ARRA ARRA ARRA - every conference I attend has someone talking about ARRA. Every audit team that wants me to cover the Single Audit wants me to talk about ARRA. What is the big deal? Everyone is stirred up and agitated.
Part of the excitement comes as the result of our staid, slow moving profession. When something new comes up to talk about - everyone who plans conferences is relieved. Believe me, I am one of these people. You can only talk about Yellow Book independence issues a few times before you get booed off the stage. A few years ago the hot topic was the PCIE report, then sampling, now ARRA. We have to make a big deal of something so that people will come back and see us.
Part of the excitement comes from the speed at which the money was distributed and the uncertainty regarding several key requirements of the grant that were meant to enhance accountability and transparency.
A friend of mine who is the director of monitors of subrecipients for a major ARRA funded program here in Texas has been visited by auditors 10 times since the funds were granted. Calm down, why don't we?
Accountability and Transparency
I absolutely love these concepts and applying them to government programs. The first line of the 2007 Yellow Book - written by the leader of the GAO at the time - David Walker, says, "The principles of transparency and accountability for the use of public resources are key to our nation's governing processes." Here here!
But the way these ARRA monies are being treated is unprecedented. I was part of a meeting in Austin where the GAO auditors from Dallas warned the internal audit directors of the state agencies that they were sending down the funding this week - but expected these agencies to report valid performance measures the next week so they could be posted on the web.

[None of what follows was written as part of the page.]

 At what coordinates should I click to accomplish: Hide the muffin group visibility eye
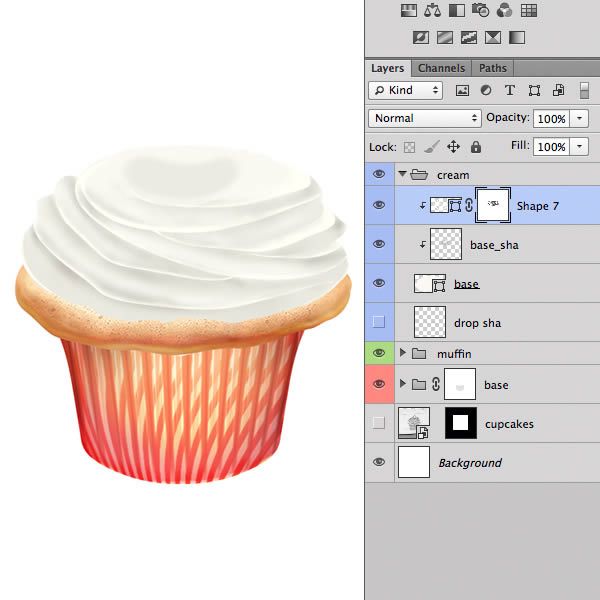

Why so fast? Well, the political pendulum has swung ... hard. Under Bush, we bailed out the banks in an effort to keep the economy from collapsing and to free up credit. My father builds apartments in Houston, and he will tell you that is not what the banks did with the money! Credit has not freed up and we, the citizens, have no idea what the banks did with their billions. We did hear that AIG went on a $500,000 spa retreat - expletive - but otherwise we have no idea where our money went. The public went crazy and Obama doesn't want to see that happen to him.
One of Obama's favorite words is transparency. He sprinkles it into his speeches and his websites. And his administration designed the ARRA funded programs to be as transparent as possible. As such, the programs have to report how many jobs were created and retained and their audit results will be available on the web. The website www.recovery.gov is spectacular. All ARRA audits will undergo a mandatory quality control review at the inspector general level.
But the bottom line is more of the same
ARRA grants are still federal grants and subject to the same Single Audit requirements. So, the audit techniques are the same.
Yes, the compliance supplement has redefined some requirements - usually surrounding eligibility- but that isn't that big a deal to integrate into your work. That is the same thing you do when you audit a new grant.
And, yes, the ARRA grants are considered high risk - always. Which means you will have to add them to your audit plan.
The biggest excitement has surrounded the performance measures
The most prominent measure on the recovery.gov website is jobs created or retained. The ARRA monies were intended to supplement the spending already occurring at the grantee level - not replace it.
So the grantees were supposed to use the moneys to do new things that they couldn't afford before - not use the money to do the same things. For instance, many states are using the money to fund already existing positions and activities and then diverting the money they were going to spend on those positions and activities to fund another activity. Inadvertently, the ARRA grants have helped many state governments stay afloat during a very rough financial period. But did they stimulate growth? HM. Very questionable.
My buddy who monitors ARRA grants for the state says that in order to show progress on the grants, they took last years service levels and contrasted them with this year's service levels. He had to come up with this technique on his own because the 10 auditors who visited him last year wanted the numbers - but could give him zero guidance on how to create them.
And the jobs created/retained number has been quite controversial. Many grantees argued that they would have had to eliminate existing positions without the funding - so shouldn't they brag about that in the performance measure so we could post it to the website and show the public how much bang we were getting for our buck?
After plenty of wrangling - the feds finally decided to use the metric `jobs funded' and simply count how many people's salaries were being funded by the grant. My buddy says that the accountants at his agency have creatively reallocated everyone's salaries who even touches these grants to extract the maximum number. That is not unusual behavior when it comes to performance measures - what gets measured gets done.
So what's the big deal?
Personally, I don't think much. I think everyone should just calm down and make sure they have all of their ducks in a row on these grants. They are going to be looked at very closely and the results will be posted on the web. But we were going here anyway - moving toward true transparency and accountability with governmental programs and funds. Maybe it is a just a little quicker than some are comfortable with.
What will be the hot topic next year? The Single Audit requirements and the Yellow Book are due for an update. Maybe attestation standards, maybe information technology, maybe CPE requirements. What an anxiety inducing, wild, fast, dangerous life we auditors lead, eh? Better stock up on your meds.